What you should do: Only lines containing the string "section" belong in the answer; find them in the records and copy them.

Stored data entries:
━━━━━━━━━━━━━━━━━━━━━━━━━━━━━━

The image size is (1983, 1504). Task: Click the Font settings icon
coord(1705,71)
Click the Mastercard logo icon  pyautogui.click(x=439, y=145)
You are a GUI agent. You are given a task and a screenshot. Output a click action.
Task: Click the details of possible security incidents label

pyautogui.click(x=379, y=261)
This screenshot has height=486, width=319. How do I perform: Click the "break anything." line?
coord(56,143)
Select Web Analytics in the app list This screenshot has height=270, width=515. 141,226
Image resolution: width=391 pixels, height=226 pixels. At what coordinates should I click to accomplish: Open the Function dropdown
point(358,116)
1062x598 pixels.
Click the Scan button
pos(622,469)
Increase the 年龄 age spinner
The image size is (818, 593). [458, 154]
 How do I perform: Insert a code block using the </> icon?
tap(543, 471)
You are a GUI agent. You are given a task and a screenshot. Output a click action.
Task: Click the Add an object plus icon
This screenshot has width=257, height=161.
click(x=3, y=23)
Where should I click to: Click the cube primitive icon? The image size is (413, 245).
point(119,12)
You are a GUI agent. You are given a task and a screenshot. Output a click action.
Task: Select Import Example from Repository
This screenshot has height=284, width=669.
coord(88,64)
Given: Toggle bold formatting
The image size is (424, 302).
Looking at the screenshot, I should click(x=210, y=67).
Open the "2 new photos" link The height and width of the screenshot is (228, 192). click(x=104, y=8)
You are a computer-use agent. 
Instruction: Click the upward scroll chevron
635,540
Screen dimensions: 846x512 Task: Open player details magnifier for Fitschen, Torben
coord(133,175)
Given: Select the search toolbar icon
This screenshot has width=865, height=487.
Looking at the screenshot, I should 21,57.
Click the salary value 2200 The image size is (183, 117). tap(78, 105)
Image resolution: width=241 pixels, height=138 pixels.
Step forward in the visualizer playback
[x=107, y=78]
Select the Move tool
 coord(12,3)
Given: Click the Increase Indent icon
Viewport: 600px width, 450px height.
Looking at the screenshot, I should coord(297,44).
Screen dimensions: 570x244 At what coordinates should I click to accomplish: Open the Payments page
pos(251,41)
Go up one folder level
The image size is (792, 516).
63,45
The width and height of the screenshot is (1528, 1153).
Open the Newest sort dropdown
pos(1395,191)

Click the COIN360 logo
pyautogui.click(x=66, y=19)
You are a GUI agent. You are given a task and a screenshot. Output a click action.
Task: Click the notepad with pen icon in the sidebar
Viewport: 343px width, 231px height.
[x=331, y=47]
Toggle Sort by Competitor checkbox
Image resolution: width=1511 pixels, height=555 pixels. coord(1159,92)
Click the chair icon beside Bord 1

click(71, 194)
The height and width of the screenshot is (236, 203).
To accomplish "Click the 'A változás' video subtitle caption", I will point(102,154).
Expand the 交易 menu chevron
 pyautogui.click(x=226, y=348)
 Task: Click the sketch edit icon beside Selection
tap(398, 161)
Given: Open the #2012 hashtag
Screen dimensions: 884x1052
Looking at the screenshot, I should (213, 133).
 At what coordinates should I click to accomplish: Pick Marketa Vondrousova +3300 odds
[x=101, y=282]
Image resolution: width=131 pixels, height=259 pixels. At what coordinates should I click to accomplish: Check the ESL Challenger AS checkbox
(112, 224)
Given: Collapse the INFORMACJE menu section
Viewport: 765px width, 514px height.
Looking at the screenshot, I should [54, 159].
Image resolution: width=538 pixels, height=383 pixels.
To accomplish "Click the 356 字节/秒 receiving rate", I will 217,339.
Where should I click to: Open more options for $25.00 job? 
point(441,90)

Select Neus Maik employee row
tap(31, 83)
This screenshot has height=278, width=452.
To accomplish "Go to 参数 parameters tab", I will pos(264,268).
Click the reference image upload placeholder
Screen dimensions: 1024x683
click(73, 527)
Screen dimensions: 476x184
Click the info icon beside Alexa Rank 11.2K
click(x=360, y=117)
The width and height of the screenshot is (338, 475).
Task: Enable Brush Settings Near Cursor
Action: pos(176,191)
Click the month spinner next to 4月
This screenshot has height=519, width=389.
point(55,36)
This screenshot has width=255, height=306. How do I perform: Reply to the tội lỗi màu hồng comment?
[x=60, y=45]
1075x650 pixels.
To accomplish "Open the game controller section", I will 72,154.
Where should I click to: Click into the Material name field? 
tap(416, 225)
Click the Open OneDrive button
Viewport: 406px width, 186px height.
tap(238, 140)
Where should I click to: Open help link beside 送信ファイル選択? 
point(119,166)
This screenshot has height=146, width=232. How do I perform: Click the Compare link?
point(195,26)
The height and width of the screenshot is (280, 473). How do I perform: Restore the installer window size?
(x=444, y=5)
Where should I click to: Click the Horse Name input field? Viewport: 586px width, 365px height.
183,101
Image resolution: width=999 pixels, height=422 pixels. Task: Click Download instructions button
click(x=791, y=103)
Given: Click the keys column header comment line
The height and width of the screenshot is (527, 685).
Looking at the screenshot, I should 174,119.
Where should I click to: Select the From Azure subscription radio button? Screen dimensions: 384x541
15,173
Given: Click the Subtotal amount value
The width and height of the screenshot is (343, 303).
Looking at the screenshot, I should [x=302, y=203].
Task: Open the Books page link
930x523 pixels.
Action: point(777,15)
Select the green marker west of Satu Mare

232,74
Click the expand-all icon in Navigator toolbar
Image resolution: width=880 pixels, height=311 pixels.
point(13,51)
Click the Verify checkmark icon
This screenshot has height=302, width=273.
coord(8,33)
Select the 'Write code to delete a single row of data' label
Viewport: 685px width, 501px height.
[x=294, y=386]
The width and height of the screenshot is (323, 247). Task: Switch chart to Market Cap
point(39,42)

━━━━━━━━━━━━━━━━━━━━━━━━━━━━━━

Reply:
Given: Collapse the INFORMACJE menu section
To accomplish "Open the game controller section", I will 72,154.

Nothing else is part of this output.